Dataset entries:

BEGIN

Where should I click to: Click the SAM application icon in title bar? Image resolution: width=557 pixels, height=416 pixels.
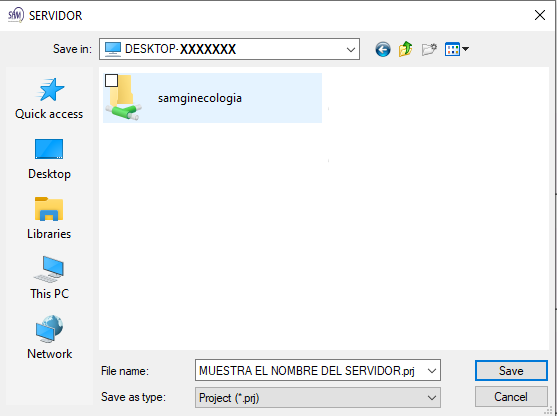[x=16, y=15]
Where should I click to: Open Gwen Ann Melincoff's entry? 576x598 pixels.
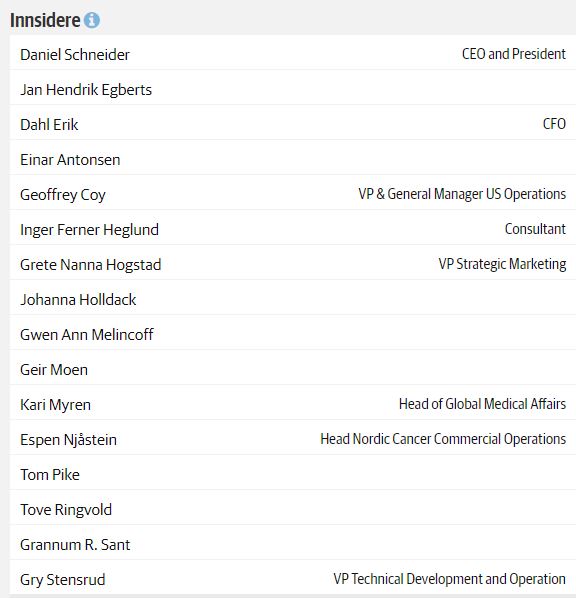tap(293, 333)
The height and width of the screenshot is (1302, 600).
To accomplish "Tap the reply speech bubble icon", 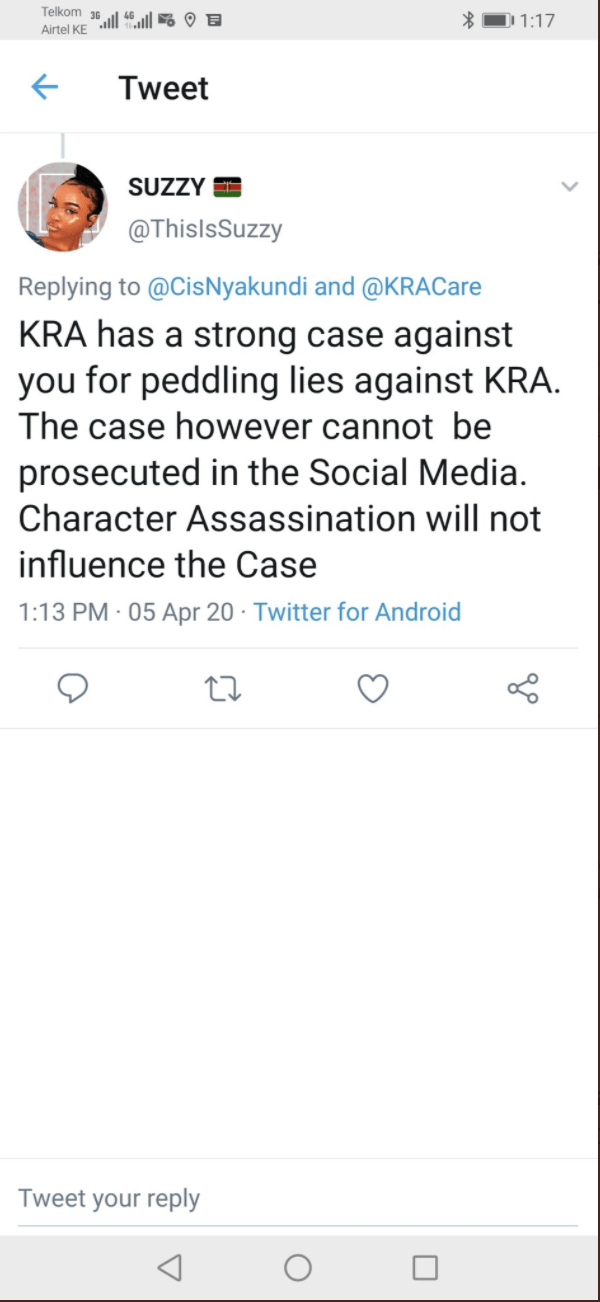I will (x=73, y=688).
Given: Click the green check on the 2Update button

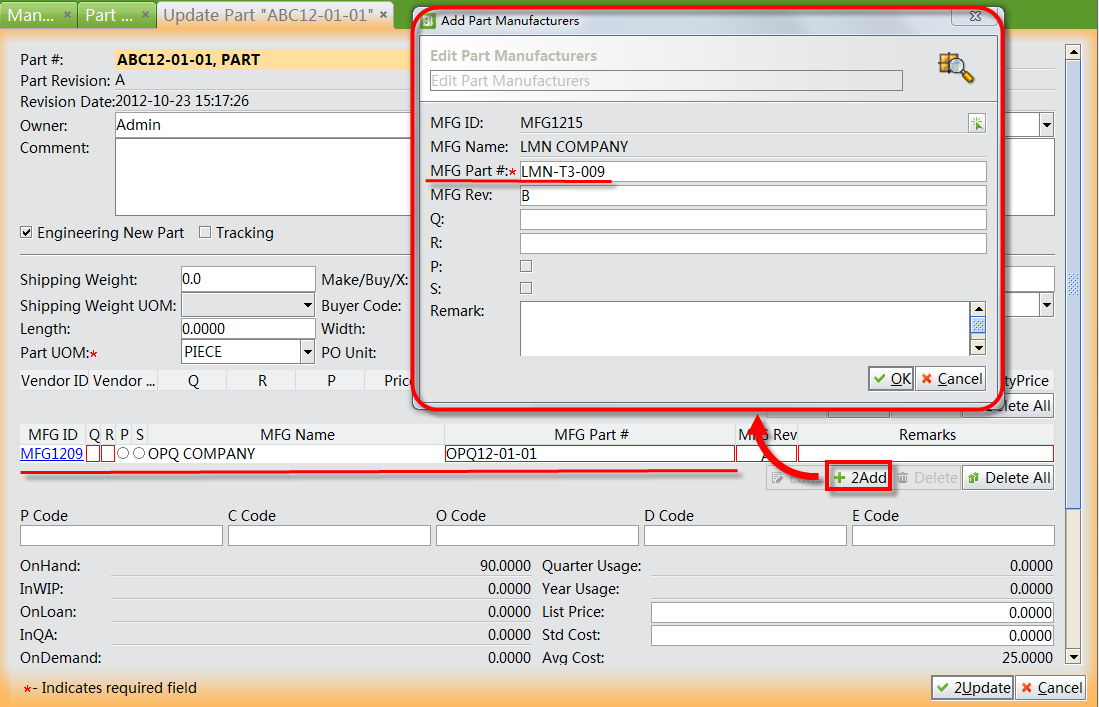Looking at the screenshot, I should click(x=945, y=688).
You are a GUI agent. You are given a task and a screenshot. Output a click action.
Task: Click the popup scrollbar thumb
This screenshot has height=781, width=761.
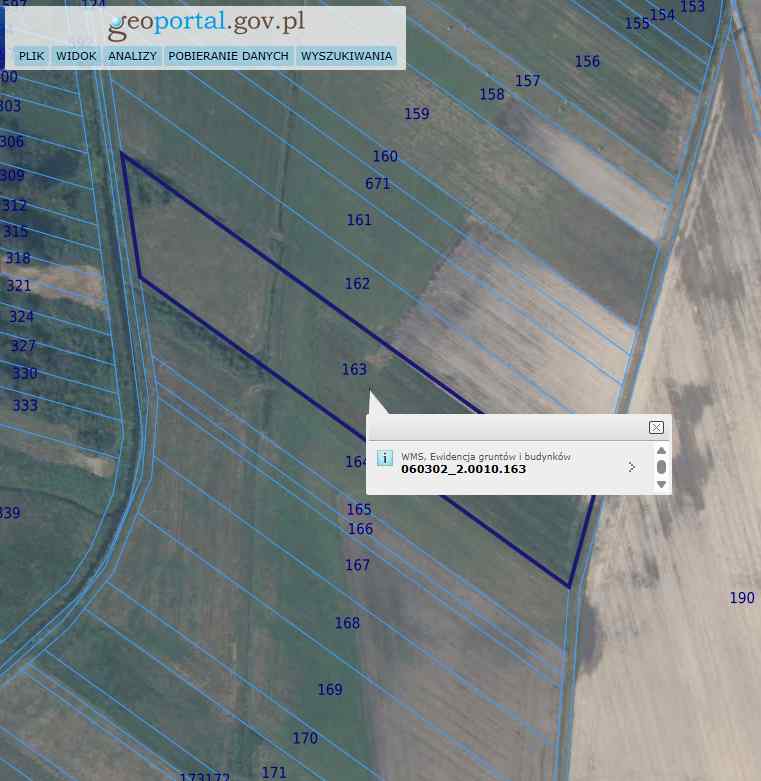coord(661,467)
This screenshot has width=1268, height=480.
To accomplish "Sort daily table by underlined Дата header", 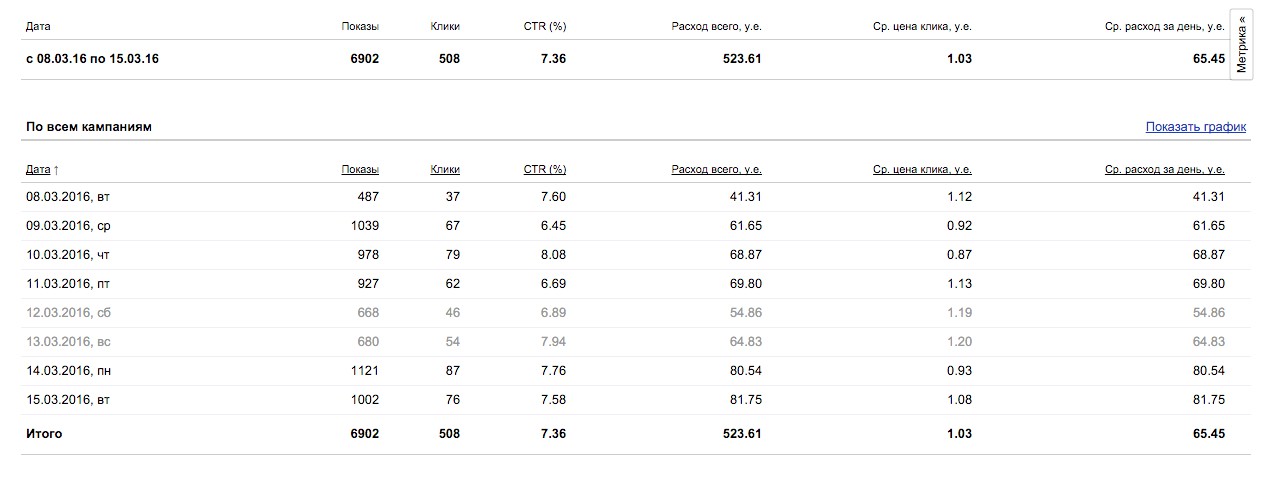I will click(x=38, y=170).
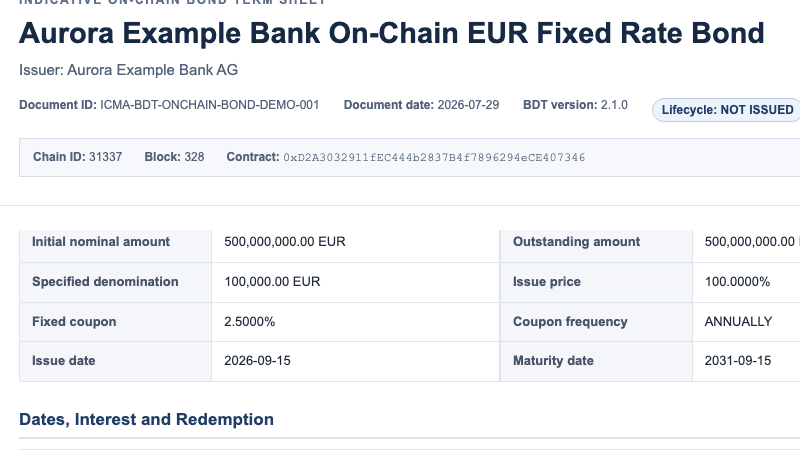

END

◆ Assigned task
Nothing but the lines above from the line with "Given: Click the" up to and including the line with "This screenshot has width=1268, height=480." should be returned, exactly as written and without pictures.

◆ Reply
Given: Click the green check on the 2Update button

Looking at the screenshot, I should click(x=945, y=688).
You are a GUI agent. You are given a task and a screenshot. Output a click action.
Task: Click the popup scrollbar thumb
This screenshot has height=781, width=761.
coord(661,467)
This screenshot has width=1268, height=480.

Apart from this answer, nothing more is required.